◆ **Records to use**
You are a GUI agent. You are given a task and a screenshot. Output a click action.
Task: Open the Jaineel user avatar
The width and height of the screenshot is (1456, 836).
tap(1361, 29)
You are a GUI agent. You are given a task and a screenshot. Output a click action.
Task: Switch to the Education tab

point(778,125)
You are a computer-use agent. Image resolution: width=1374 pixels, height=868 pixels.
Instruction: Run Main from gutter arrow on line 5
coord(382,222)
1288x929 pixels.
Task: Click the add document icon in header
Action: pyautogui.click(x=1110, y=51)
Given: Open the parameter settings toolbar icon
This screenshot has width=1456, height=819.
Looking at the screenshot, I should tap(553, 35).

◆ **Work instruction**
I would like you to output every record exactly as written.

◆ **Written answer**
You are a GUI agent. You are given a task and a screenshot. Output a click action.
Task: Open the Jaineel user avatar
The width and height of the screenshot is (1456, 836).
tap(1361, 29)
You are a GUI agent. You are given a task and a screenshot. Output a click action.
Task: Switch to the Education tab

point(778,125)
You are a computer-use agent. Image resolution: width=1374 pixels, height=868 pixels.
Instruction: Run Main from gutter arrow on line 5
coord(382,222)
1288x929 pixels.
Task: Click the add document icon in header
Action: pyautogui.click(x=1110, y=51)
Given: Open the parameter settings toolbar icon
This screenshot has width=1456, height=819.
Looking at the screenshot, I should tap(553, 35).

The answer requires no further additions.